The Art of Picking Intel Registers Intel寄存器的艺术

 

https://www.swansontec.com/sregisters.html

I wrote this article for an online magazine called Scene Zine. Scene Zine caters to the Demo Scene, which is an digital art community dedicated to pushing the limits of computers through a mix of music, art, and computer programming. A particular category of demoscene productions, 4K intros, focus on the final production's raw file size. The goal is to put as much high-quality music, graphics, and animation as possible into only 4096 bytes. Doing this requires highly-specialized size optimization techniques, since 4096 bytes is less space than two pages of typed text or a true-color Windows XP icon. This article discusses some of these techniques.

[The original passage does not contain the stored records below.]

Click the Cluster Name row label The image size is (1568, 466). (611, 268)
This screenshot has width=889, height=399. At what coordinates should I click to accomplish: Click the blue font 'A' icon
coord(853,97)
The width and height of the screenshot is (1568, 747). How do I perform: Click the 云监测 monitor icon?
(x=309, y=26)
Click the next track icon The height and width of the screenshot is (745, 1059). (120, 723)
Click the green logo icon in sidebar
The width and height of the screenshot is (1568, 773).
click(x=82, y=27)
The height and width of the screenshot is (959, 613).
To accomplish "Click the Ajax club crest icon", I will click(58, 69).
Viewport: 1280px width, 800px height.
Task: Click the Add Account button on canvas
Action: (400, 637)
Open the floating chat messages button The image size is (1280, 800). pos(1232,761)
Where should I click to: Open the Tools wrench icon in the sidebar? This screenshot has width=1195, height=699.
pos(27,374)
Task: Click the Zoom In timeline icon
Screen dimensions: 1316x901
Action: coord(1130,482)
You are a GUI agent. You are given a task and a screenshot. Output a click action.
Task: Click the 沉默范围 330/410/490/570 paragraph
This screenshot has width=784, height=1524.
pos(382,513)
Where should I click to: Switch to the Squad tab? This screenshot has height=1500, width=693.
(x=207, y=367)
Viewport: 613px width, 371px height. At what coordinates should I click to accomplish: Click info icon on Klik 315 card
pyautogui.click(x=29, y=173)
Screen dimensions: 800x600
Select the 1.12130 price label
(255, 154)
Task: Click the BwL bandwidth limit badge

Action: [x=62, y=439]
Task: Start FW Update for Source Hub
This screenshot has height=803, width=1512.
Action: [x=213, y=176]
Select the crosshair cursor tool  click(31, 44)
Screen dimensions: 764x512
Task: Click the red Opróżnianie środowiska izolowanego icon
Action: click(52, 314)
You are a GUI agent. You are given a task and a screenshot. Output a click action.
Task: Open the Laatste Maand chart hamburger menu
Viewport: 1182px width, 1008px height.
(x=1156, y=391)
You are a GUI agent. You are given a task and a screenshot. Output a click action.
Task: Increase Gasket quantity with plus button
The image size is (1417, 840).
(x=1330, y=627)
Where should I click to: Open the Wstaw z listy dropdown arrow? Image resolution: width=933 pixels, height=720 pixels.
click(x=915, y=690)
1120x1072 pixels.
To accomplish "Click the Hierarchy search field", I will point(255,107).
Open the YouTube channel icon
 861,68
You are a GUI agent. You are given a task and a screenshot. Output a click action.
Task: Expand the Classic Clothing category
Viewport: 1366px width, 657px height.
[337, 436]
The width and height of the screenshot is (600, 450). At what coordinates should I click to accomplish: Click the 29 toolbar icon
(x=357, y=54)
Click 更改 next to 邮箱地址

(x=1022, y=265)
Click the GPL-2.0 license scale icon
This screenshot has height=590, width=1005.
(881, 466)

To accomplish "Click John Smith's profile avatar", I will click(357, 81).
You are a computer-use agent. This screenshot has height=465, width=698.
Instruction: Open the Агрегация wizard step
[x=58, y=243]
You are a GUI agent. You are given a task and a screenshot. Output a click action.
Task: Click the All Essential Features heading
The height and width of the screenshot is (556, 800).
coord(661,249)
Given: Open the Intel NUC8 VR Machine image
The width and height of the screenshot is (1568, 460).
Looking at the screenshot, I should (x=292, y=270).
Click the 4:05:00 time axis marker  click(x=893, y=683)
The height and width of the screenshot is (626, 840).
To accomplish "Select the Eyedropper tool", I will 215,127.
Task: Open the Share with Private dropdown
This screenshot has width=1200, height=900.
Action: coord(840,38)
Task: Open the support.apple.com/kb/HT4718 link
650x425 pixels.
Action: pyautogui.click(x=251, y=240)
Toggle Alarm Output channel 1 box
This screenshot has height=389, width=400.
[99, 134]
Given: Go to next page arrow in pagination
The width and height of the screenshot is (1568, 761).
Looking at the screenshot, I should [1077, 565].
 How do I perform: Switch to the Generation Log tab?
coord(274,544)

Some people have commented that they want to see more expert programming articles in Scene Zine. To remedy the situation, this article is for all assembly language programmers out there. It discusses the fine art of picking which registers to use in your code. This information should simplify your coding and help you write smaller routines.

When the engineers at Intel designed the original 8086 processor, they had a special purpose in mind for each register. As they designed the instruction set, they created many optimizations and special instructions based on the function they expected each register to perform. Using registers according to Intel's original plan allows the code to take full advantage of these optimizations. Unfortunately, this seems to be a lost art. Few coders are aware of Intel's overall design, and most compilers are too the simplistic or focused on execution speed to use the registers properly. Understanding how the registers and instruction set fit together, however, is an important step on the road to effortless size-coding.

Using the registers consistently has other advantages besides size optimization. Like using good variable names, using consistent registers makes code more readable. When they are used properly, the registers have meanings almost as clear as the loop counter, i, in higher-level languages. In fact, I occasionally name my variables in C after x86 registers because the register names are so descriptive. With proper register use, x86 assembler can be almost as self-documenting as a high-level language.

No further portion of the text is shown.